→ GOAL:
Render the lines of the records from the line with "You are a computer-use agent. The" to the line with "tap(913, 92)", both included, as a numbered list with blank lines omitted. Leave the pictures out.
========
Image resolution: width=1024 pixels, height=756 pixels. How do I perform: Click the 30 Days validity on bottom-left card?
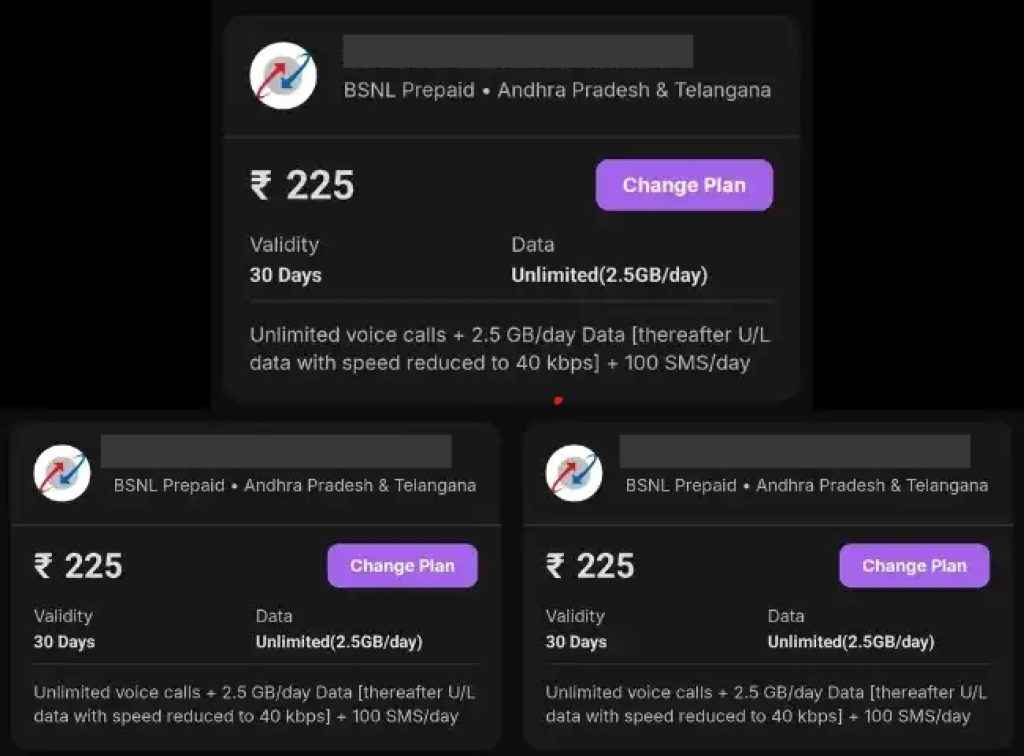65,642
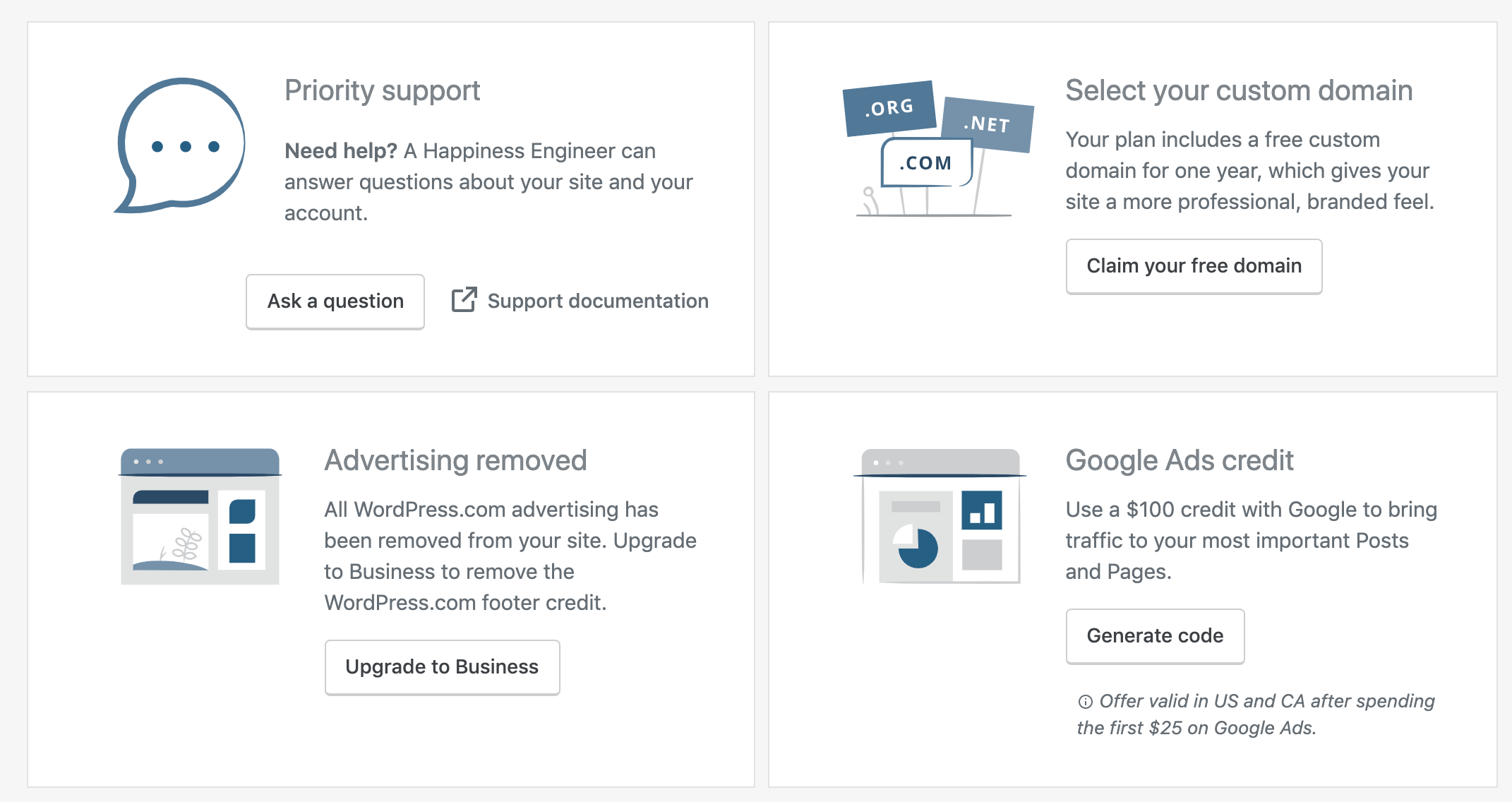The image size is (1512, 802).
Task: Click the Priority support heading
Action: pyautogui.click(x=382, y=90)
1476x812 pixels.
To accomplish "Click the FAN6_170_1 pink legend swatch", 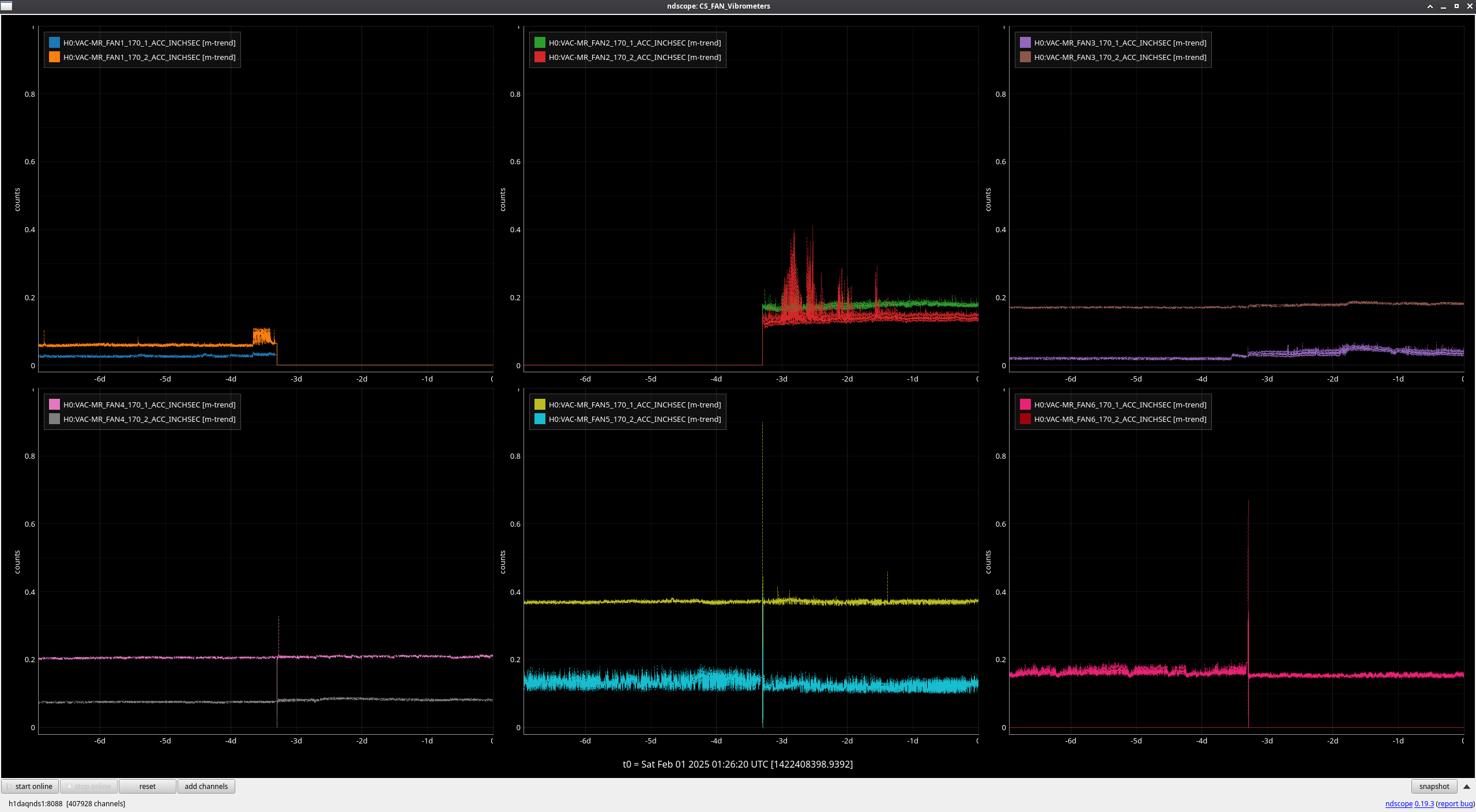I will click(x=1025, y=405).
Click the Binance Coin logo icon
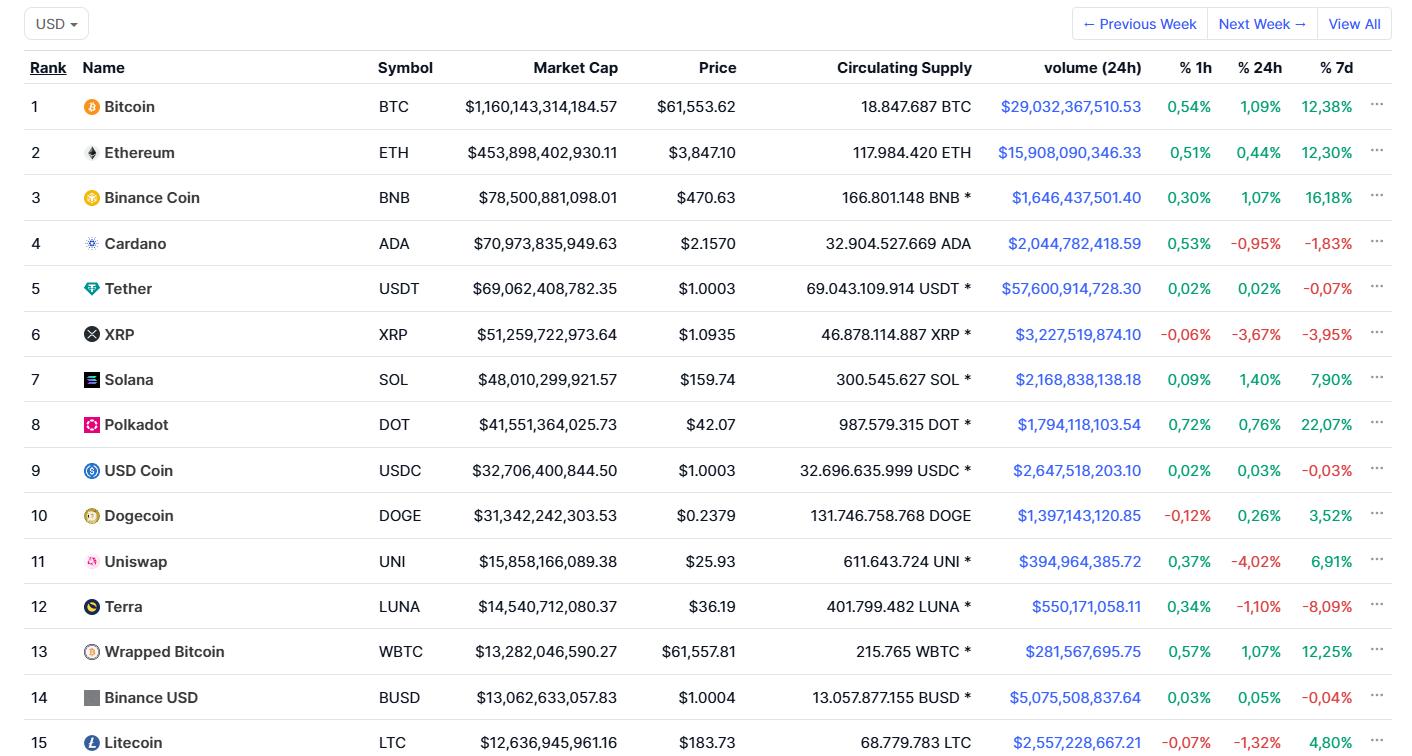1412x756 pixels. [91, 198]
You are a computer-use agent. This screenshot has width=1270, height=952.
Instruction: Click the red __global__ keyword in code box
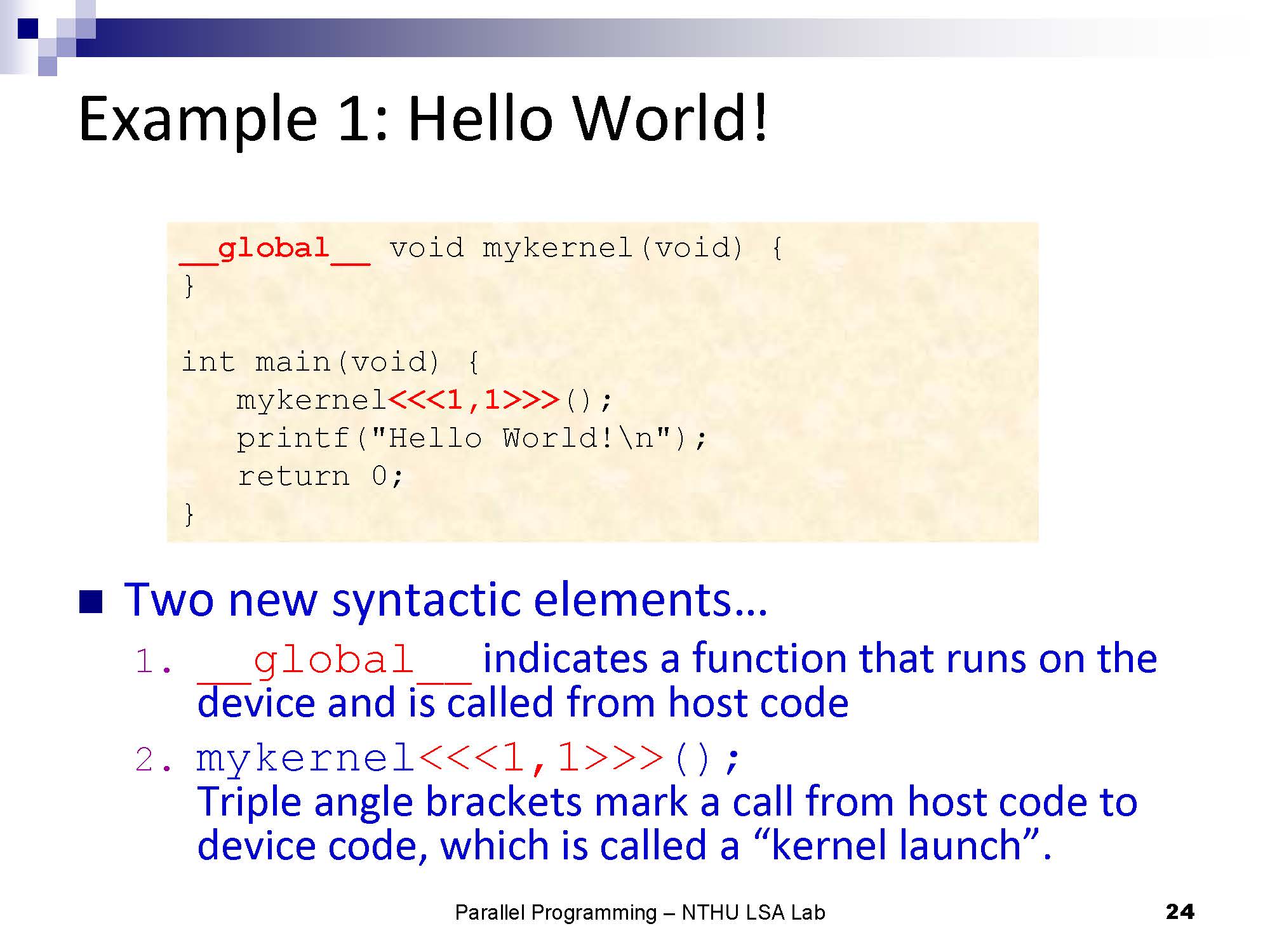point(274,248)
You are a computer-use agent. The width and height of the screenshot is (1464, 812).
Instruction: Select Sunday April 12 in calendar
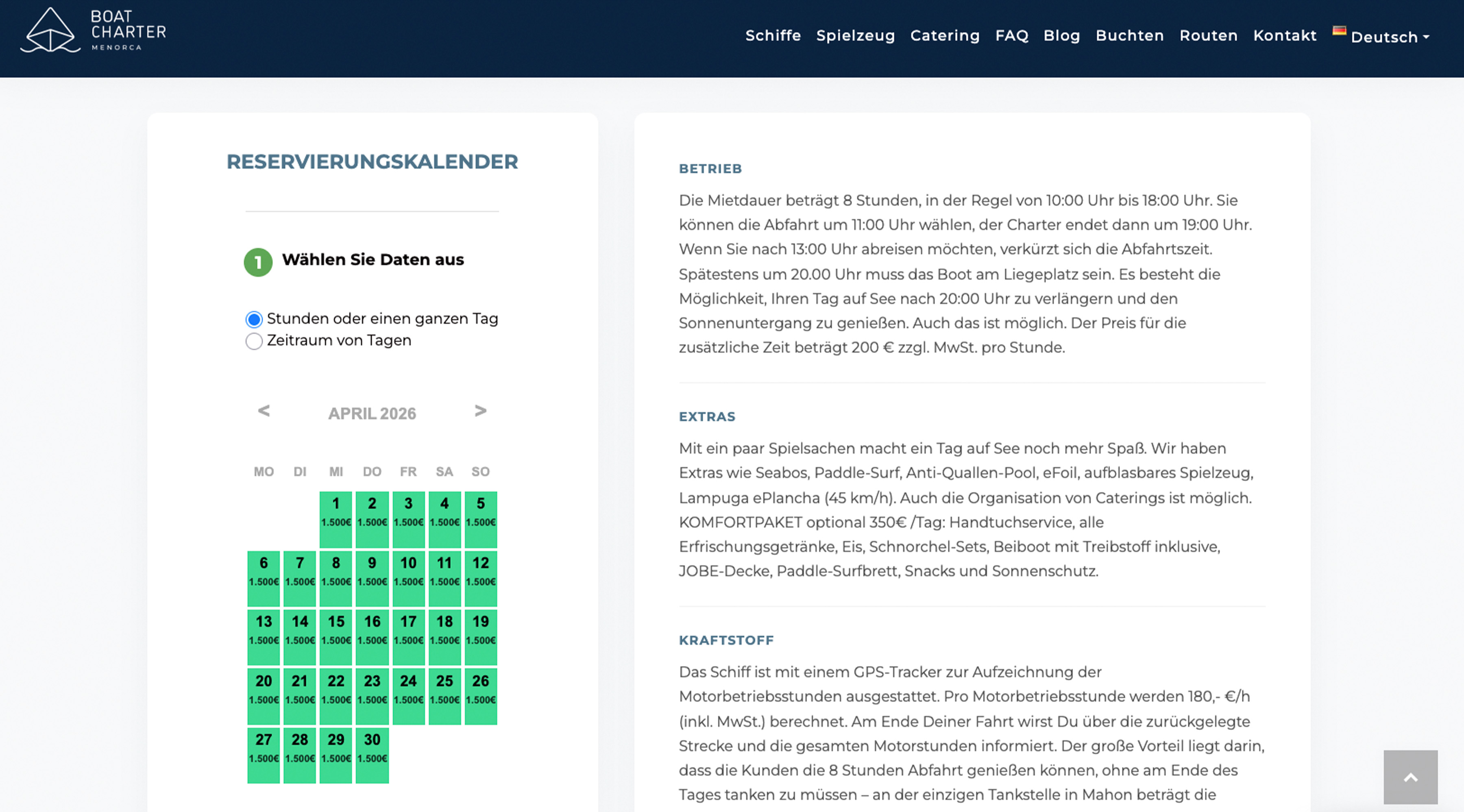(x=481, y=578)
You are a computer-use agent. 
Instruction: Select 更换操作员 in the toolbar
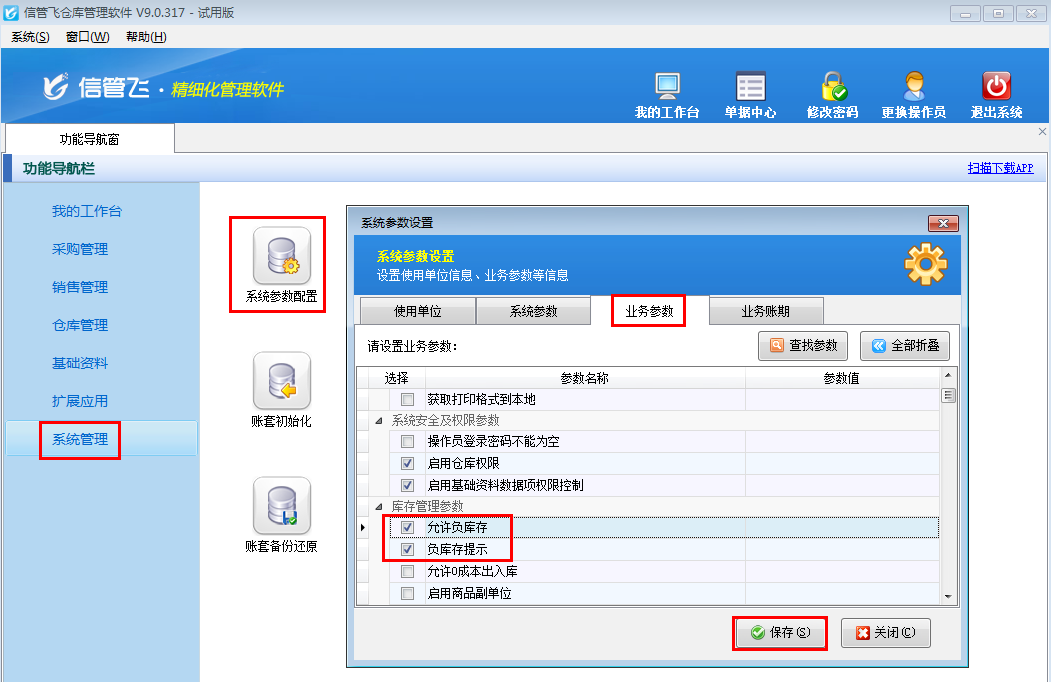tap(913, 92)
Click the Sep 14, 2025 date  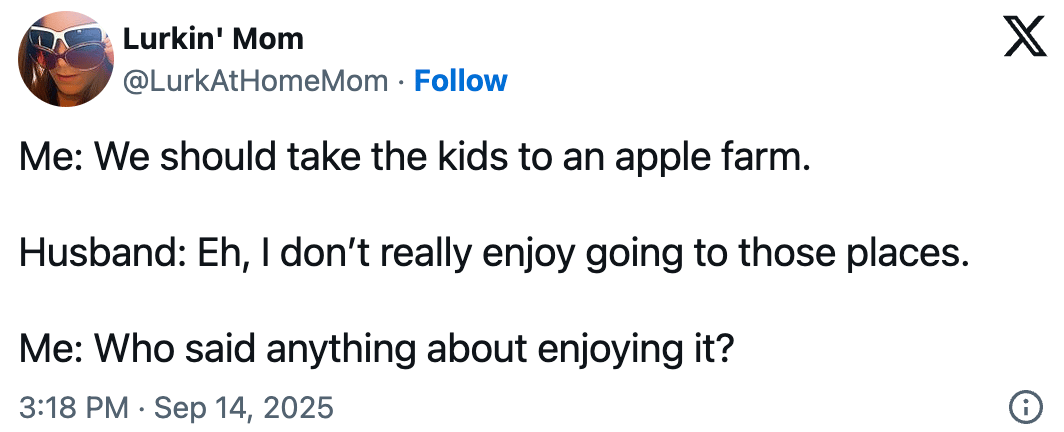pos(243,408)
========
→ SOLUTION TO THIS PROBLEM:
1. You are a computer-use agent. The width and height of the screenshot is (1464, 812).
2. Instruction: Select Sunday April 12 in calendar
3. (x=481, y=578)
4. You are a computer-use agent. 
5. Instruction: Select 更换操作员 in the toolbar
6. tap(913, 92)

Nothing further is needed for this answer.